* What the task asks: Pull out every line in the records below that contains the word "type", and copy each of those lines in full.

──────────────────────────────

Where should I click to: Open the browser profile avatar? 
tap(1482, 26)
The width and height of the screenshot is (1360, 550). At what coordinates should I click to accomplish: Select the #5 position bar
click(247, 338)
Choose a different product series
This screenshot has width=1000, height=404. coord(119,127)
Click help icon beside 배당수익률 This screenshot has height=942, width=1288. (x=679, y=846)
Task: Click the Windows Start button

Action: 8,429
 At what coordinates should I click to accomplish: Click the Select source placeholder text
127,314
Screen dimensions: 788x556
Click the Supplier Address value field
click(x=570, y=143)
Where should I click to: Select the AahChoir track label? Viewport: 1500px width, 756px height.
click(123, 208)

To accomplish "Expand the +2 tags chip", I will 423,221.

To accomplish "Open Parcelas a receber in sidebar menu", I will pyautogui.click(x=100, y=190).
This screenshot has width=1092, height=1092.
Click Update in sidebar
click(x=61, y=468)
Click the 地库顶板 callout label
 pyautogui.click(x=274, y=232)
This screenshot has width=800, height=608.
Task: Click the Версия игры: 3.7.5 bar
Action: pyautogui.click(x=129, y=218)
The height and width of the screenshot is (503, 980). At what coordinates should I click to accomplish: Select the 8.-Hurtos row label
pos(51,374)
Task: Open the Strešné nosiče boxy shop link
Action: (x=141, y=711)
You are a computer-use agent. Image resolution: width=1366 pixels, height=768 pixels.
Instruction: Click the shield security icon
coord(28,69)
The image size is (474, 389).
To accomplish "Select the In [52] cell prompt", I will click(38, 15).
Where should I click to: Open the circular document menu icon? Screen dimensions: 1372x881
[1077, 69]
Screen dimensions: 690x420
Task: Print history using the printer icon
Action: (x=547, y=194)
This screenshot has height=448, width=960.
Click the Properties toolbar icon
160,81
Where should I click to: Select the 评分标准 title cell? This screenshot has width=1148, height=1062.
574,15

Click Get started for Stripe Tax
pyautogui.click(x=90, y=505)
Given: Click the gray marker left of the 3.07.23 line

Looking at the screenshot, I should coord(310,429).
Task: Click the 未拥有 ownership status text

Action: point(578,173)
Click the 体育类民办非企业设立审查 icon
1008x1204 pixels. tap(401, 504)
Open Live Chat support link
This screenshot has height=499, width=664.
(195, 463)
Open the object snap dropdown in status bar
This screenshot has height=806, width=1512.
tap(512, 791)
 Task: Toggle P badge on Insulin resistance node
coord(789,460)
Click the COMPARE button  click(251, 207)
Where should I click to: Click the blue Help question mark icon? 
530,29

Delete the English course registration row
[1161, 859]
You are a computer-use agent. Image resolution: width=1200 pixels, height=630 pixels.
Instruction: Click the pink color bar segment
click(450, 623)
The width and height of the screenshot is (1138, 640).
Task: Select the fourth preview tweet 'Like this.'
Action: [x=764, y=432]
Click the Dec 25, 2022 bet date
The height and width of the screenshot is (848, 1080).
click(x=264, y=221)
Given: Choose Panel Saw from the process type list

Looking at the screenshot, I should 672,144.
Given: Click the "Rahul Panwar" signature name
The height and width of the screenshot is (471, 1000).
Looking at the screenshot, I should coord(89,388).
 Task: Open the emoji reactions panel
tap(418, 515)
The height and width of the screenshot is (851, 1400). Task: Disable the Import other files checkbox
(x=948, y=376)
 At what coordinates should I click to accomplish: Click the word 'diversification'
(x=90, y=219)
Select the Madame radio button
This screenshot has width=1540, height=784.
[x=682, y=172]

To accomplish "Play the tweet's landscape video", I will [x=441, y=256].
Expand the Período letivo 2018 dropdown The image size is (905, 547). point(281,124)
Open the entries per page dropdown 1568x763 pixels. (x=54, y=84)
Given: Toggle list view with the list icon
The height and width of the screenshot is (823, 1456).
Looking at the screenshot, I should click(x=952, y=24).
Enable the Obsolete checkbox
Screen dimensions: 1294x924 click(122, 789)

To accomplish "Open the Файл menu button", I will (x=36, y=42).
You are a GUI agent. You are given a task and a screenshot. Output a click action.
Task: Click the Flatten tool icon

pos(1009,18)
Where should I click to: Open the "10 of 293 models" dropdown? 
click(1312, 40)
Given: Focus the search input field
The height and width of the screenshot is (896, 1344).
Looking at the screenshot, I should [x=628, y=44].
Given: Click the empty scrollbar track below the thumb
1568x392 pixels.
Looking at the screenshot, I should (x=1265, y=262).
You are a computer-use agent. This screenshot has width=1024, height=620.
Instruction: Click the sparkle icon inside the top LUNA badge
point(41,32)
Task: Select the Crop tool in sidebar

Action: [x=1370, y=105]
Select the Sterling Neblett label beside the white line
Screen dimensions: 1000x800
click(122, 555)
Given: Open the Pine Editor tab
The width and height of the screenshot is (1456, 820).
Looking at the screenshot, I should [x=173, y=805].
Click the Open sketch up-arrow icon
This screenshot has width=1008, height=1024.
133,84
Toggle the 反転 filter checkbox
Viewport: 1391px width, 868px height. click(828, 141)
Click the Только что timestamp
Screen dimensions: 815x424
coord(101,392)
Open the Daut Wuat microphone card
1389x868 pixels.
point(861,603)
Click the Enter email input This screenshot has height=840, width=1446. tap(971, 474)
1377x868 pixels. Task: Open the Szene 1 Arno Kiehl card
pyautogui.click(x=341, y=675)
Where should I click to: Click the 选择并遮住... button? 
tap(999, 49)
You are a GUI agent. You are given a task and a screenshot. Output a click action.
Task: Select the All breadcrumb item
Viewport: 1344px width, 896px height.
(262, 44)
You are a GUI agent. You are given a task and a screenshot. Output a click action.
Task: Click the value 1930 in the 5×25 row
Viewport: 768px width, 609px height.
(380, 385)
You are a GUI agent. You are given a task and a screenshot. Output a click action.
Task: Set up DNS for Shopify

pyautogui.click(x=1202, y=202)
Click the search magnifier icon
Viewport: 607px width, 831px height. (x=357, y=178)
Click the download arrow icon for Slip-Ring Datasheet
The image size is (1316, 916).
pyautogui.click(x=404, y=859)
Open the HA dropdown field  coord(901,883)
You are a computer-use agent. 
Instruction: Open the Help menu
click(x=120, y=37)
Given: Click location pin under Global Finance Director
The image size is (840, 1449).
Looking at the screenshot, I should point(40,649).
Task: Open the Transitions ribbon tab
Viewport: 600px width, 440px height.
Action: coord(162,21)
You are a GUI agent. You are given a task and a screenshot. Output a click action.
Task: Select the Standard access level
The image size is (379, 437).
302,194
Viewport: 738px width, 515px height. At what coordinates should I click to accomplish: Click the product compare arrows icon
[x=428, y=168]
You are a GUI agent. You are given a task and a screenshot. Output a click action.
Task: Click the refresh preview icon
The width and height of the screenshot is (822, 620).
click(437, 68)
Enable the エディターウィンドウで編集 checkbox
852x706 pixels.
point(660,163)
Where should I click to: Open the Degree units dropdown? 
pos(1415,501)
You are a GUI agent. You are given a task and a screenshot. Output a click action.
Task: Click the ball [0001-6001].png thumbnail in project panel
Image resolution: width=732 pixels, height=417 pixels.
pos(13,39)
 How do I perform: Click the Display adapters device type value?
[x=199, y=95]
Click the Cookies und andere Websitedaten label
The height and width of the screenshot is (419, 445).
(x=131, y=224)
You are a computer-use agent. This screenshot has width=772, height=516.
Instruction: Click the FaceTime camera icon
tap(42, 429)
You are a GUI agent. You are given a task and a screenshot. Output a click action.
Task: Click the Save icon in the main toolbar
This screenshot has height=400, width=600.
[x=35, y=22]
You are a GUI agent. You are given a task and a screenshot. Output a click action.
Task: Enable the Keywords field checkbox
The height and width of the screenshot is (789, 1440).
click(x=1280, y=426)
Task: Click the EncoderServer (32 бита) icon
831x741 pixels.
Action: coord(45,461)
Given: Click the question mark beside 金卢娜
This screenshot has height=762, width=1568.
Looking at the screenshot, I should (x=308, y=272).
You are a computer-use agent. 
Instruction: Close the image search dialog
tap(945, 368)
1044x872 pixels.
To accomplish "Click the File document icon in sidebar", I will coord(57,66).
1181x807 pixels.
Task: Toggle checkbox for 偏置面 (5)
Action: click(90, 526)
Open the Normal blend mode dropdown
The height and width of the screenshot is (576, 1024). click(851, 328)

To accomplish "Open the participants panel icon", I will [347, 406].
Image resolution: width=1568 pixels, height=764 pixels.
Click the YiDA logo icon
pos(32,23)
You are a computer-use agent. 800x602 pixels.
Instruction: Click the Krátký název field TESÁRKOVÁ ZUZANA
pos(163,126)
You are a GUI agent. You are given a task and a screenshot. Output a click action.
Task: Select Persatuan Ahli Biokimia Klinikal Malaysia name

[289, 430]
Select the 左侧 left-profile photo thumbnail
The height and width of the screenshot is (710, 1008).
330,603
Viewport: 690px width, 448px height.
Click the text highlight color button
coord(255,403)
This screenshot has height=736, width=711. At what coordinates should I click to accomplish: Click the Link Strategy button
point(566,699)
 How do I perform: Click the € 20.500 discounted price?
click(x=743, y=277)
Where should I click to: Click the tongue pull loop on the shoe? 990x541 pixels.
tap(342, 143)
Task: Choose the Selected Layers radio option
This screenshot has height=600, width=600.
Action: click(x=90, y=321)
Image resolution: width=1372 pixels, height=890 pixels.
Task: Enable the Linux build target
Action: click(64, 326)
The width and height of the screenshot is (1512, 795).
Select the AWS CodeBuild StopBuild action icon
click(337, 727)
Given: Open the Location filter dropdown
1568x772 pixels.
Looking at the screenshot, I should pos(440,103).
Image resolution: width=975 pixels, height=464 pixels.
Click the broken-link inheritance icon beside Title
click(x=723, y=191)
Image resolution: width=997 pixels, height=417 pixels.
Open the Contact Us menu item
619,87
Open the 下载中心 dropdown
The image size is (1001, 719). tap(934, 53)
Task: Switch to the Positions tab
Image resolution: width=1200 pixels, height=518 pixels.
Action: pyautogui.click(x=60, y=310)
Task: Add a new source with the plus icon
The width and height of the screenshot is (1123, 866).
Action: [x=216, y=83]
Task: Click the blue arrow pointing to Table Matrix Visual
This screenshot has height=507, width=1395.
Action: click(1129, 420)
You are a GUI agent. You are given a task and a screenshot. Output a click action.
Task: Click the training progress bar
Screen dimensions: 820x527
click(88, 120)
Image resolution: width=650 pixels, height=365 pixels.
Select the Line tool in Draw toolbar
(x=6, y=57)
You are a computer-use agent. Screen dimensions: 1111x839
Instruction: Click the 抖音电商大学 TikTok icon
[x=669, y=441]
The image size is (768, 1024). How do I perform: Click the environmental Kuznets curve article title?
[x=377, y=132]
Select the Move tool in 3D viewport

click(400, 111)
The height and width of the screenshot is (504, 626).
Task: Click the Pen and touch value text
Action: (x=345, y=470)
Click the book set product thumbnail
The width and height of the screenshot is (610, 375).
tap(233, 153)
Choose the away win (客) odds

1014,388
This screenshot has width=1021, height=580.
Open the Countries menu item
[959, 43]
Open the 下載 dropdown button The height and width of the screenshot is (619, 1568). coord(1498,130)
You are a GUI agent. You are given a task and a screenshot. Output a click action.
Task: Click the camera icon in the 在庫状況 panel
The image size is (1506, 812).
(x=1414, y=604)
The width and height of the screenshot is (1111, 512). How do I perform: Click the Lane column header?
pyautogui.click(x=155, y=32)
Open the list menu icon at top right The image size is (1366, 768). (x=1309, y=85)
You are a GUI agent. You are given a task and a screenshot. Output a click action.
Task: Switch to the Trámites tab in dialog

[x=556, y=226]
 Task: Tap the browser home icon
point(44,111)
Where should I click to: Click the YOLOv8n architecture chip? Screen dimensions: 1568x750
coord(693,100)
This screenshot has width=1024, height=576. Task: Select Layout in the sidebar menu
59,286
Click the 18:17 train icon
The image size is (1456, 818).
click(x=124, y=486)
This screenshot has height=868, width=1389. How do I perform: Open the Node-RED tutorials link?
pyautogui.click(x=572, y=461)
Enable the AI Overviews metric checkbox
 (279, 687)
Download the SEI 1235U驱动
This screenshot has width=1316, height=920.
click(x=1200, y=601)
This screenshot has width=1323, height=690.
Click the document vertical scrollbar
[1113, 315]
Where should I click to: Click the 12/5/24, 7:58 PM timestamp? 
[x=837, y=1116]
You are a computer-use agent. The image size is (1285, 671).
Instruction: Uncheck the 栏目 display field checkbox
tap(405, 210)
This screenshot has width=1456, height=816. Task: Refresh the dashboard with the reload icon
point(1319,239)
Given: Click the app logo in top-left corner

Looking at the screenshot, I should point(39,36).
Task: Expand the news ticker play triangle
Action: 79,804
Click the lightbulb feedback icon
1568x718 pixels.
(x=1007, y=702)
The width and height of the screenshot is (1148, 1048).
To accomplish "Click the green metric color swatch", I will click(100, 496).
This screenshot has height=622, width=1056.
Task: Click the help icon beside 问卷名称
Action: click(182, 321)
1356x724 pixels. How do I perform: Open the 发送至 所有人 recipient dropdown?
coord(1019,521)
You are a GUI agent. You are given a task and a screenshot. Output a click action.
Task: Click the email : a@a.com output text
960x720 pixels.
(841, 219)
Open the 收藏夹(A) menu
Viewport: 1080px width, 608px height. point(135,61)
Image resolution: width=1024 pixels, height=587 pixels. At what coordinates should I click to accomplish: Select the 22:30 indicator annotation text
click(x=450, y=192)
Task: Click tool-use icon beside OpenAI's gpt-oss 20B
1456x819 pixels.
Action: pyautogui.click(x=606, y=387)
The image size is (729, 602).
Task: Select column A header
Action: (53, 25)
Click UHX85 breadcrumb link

──────────────────────────────

* Output below:
Given: Choose Panel Saw from the process type list
 How do I perform: Click the Display adapters device type value?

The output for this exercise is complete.